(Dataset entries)
== Segment start ==

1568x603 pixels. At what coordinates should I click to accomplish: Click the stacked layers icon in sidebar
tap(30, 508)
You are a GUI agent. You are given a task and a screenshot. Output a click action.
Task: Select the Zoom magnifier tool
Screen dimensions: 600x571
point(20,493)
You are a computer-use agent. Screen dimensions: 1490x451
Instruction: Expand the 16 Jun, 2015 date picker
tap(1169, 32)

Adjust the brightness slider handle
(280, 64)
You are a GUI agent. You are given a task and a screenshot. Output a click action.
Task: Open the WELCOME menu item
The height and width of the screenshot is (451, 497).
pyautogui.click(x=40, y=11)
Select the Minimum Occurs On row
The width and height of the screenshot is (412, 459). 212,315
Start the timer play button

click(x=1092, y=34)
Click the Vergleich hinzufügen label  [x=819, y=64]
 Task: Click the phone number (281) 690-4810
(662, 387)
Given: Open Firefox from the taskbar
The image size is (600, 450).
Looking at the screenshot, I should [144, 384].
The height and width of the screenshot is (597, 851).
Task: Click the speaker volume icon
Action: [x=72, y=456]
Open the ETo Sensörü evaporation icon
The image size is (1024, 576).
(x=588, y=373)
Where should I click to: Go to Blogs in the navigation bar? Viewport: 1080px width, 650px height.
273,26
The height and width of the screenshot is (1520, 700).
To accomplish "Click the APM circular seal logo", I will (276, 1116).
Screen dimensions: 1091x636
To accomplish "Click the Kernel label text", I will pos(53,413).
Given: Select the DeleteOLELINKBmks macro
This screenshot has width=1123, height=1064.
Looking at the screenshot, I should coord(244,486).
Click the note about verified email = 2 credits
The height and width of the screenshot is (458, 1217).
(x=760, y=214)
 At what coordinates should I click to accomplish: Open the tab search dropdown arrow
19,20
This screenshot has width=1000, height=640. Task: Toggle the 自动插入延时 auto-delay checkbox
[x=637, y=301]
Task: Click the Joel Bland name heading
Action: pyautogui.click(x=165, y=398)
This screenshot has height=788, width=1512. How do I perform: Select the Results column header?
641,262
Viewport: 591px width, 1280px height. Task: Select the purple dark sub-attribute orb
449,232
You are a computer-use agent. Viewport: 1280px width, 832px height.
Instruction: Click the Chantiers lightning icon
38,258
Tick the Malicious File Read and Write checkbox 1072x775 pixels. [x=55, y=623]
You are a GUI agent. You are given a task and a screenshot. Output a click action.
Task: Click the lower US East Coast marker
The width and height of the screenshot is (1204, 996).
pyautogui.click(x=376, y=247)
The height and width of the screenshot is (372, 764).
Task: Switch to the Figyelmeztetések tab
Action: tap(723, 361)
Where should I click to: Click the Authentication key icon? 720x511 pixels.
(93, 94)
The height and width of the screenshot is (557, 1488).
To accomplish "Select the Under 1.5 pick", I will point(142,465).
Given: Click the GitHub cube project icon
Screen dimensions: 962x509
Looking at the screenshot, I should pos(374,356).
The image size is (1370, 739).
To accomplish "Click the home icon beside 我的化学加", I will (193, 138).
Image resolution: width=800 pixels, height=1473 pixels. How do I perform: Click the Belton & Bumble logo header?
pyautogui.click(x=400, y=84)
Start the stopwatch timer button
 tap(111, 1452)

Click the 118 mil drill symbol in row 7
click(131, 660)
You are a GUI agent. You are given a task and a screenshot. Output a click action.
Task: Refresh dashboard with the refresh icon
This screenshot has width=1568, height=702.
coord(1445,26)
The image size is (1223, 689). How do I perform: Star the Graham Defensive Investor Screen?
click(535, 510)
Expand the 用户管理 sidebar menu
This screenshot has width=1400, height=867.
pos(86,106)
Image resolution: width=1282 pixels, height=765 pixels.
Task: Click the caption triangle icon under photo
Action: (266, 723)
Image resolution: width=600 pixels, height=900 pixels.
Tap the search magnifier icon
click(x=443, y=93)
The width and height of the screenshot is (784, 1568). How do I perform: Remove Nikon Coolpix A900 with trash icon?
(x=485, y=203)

== Segment end ==

What you are asked to do: Copy each line above where the string "computer" occurs.

Response below:
You are a computer-use agent. Screen dimensions: 1490x451
You are a computer-use agent. Viewport: 1280px width, 832px height.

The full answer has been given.